My legacy matters. It’s not my work. It’s my faith and my family. For me, for as long as I can remember, it has boiled down to what matters as I lay dying. I know that’s morbid for some, but for me it’s clarity. My faith provokes it because I know we’re going to live forever somewhere. Where depends on how we live here. Years ago while I was writing out some ideas for a sermon I was preparing I had a thought I wrote down.
Eternity changes everything.”
So when I talk about the things that matter as I lay dying it’s not coming from a morbid place. It’s coming from supreme clarity and objectivity. But you know that because we’ve all heard that adage that nobody on their death bed ever said, “I wish I’d spent more time at work.” Live fools say that, but dying people gain instant wisdom. Funny how that happens.
I’m gonna close today’s episode with a song recorded by Warren Zevon who died on September 7, 2003 two weeks after this album was released.

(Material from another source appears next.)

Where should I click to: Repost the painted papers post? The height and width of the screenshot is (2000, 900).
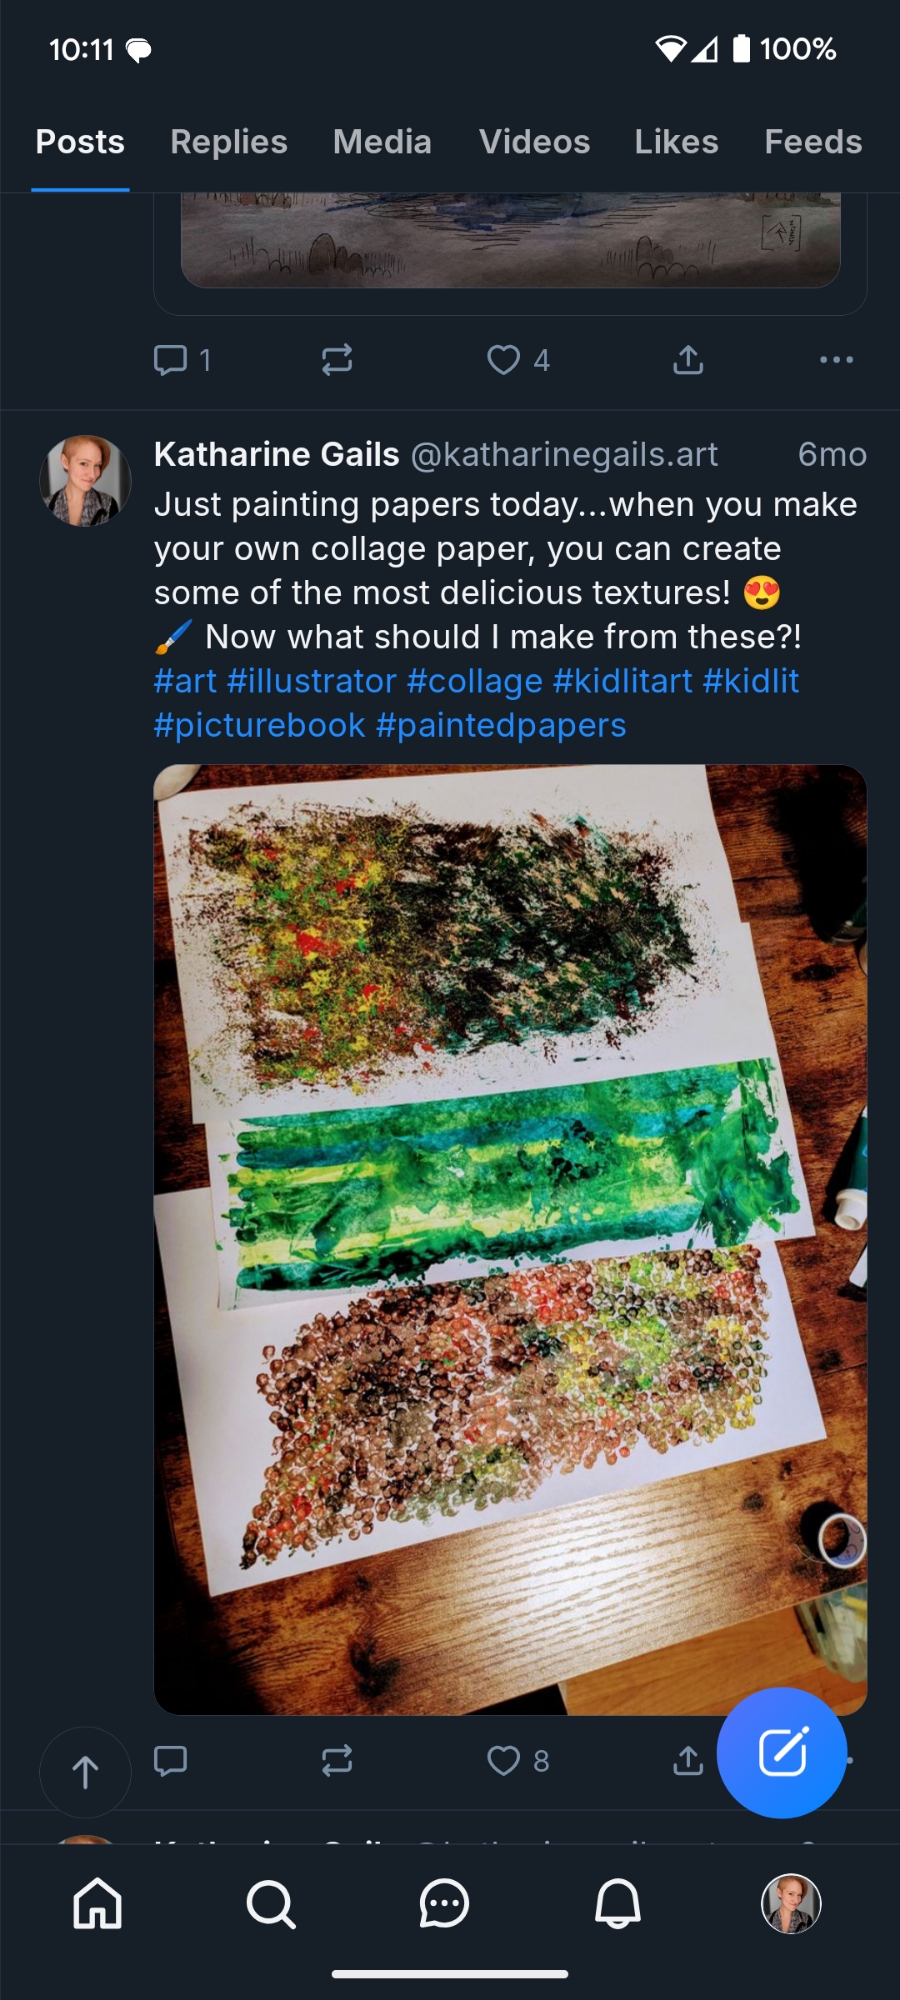337,1760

Warren Zevon first got on my radar because I was (and still am) a big-time Jackson Browne fan. Excitable Boy was Zevon’s 1978 record with the hit, Werewolves Of London. Browne produced that record. Zevon hung with musicians I admired. Stevie Nicks, Lindsey Buckingham, Linda Ronstadt, Bonnie Raitt, Eagles, David Lindley and many more people whose records were in my collection at the time. Excitable Boy was released in January 1978. For some reason I remember it being among the biggest hits after the death of Elvis (who died in August 1977).
Zevon made many appearances on the TV show of another guy I really enjoyed, David Letterman. He wrote dark songs, but I was always attracted to them. I’ve never shied away from dark songs. How else can you explain my love of John Prine? 😉
Warren was diagnosed with incurable cancer in the fall of 2002. He wrote and recorded this record you’re listening to, The Wind in 2003. Dave so admired Warren that on October 30, 2002 he was Dave’s only guest for the entire hour. We all knew it would be Warren’s last appearance. He was frail, but in good humor – as always. You can find video of it on YouTube. Letterman acknowledged his friendship with Zevon on his own retirement show, too.
This album was awarded Warren’s only Grammy – for Best Contemporary Folk Album – in 2003, posthumously. He wanted to live long enough to see the next James Bond film and the birth of his twin grandsons. He managed to do both, but first he wrote and recorded this song because Warren knew that you never walk away from the things you hold in your heart.
What will you wish you’d not walked away from as you lay dying?